What you give back must match the records below exactly.
··········
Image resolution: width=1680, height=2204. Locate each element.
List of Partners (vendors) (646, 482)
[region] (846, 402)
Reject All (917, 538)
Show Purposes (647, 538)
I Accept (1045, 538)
··········
▸ **Task response**
Image resolution: width=1680, height=2204. Locate each element.
List of Partners (vendors) (646, 482)
[region] (846, 402)
Reject All (917, 538)
Show Purposes (647, 538)
I Accept (1045, 538)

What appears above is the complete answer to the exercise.